— What you are asked to do —
Print the lines of the items below word for word, starting with the line that contains "The image size" and continuing through the line that contains "(x=361, y=223)", both included. Leave the pictures out of your answer.
** BEGIN Records to process **
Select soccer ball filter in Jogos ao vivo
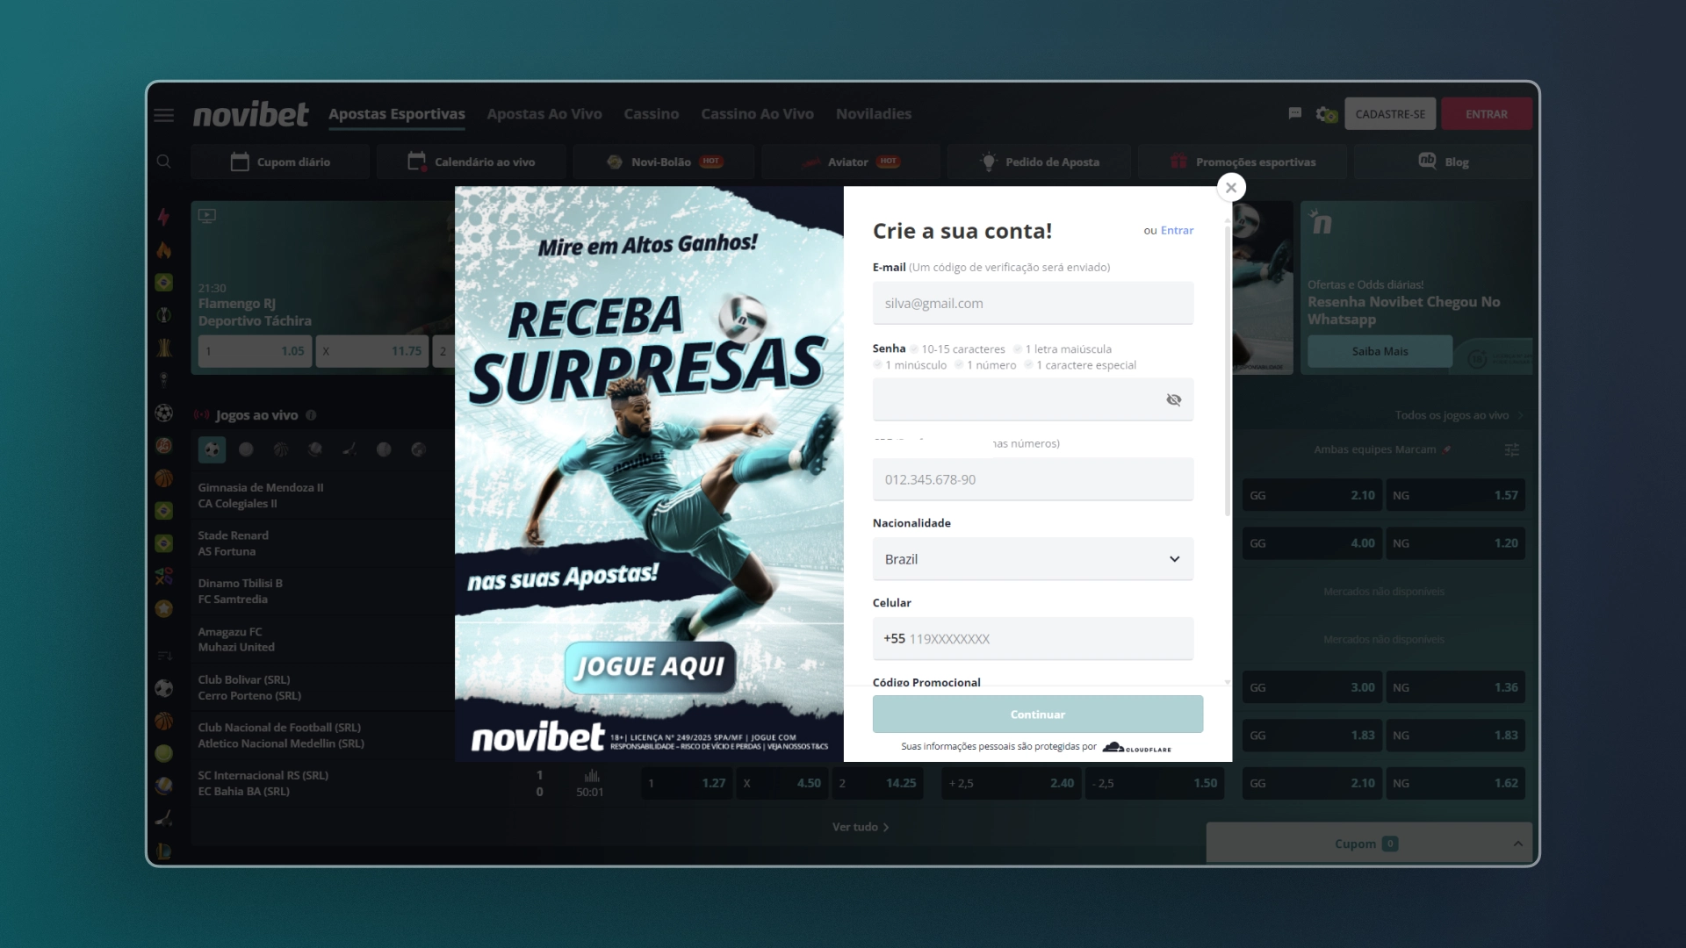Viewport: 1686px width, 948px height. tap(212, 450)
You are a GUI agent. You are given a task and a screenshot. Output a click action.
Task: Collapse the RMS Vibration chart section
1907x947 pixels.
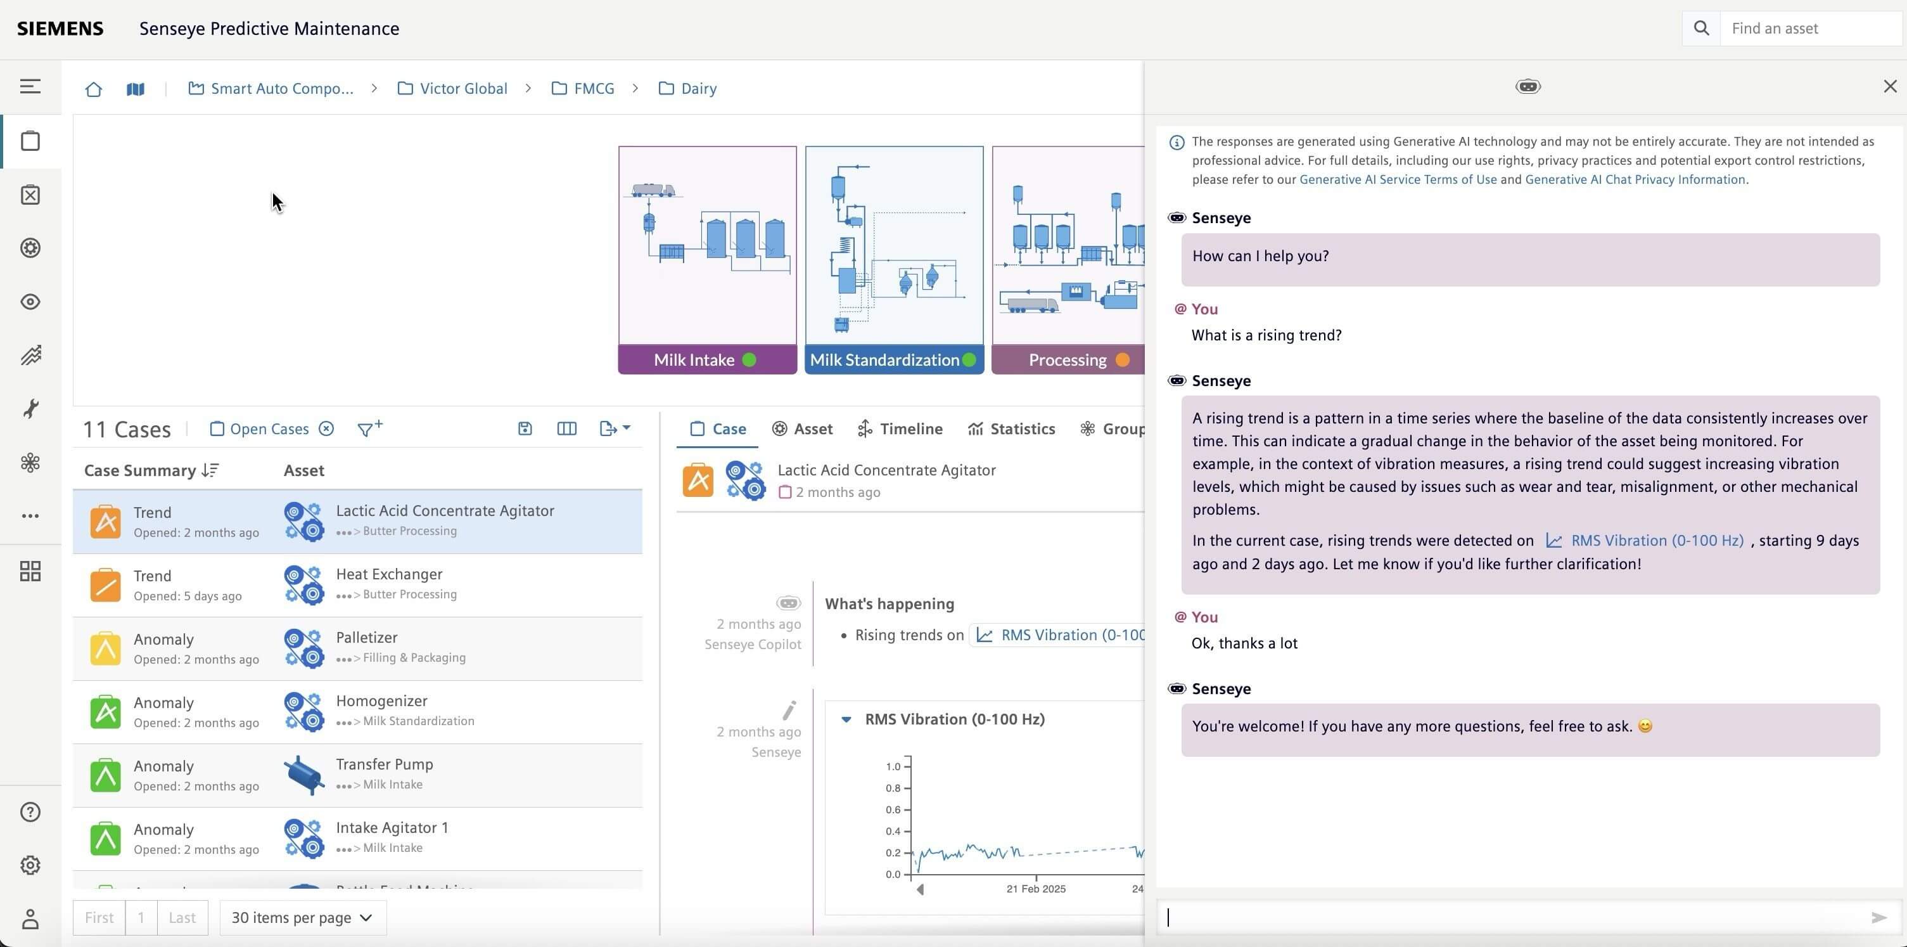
** END Records to process **
** BEGIN Records to process **
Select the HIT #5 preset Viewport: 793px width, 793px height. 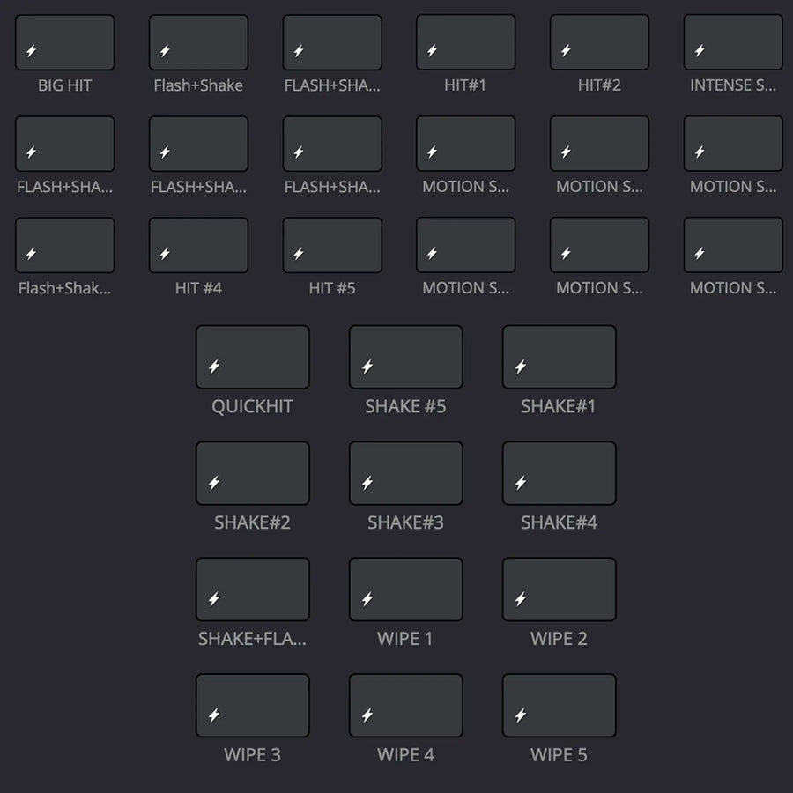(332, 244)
** END Records to process **
** BEGIN Records to process **
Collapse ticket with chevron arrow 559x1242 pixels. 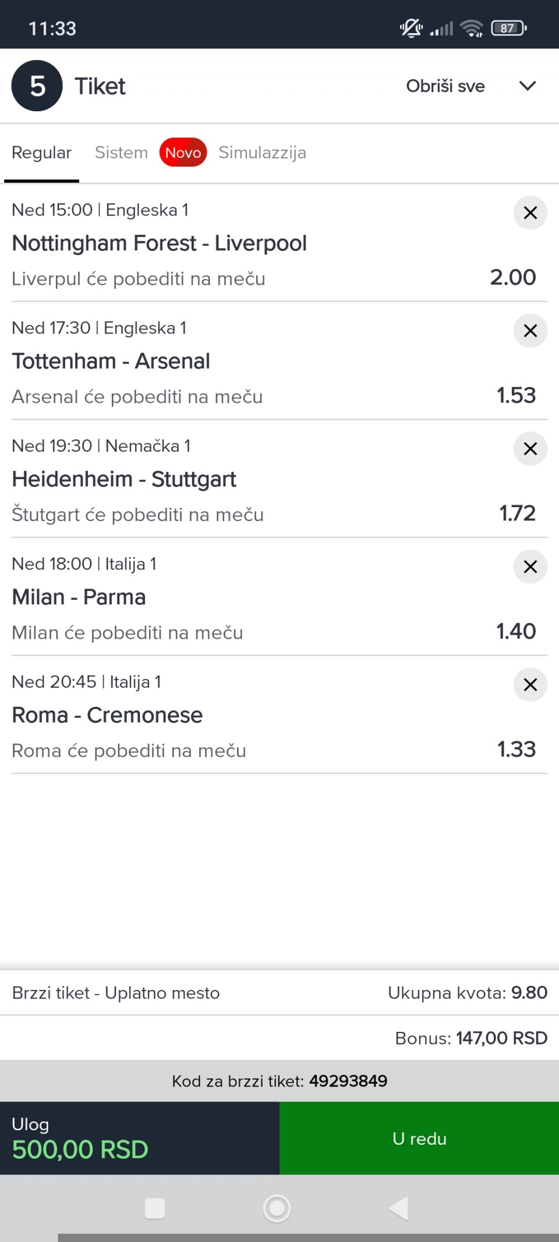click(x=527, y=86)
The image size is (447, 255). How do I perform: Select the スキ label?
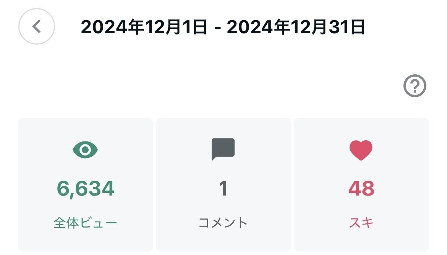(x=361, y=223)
** END Records to process **
— Answer to this problem —
The image size is (447, 255). How do I perform: Select the スキ label?
(x=361, y=223)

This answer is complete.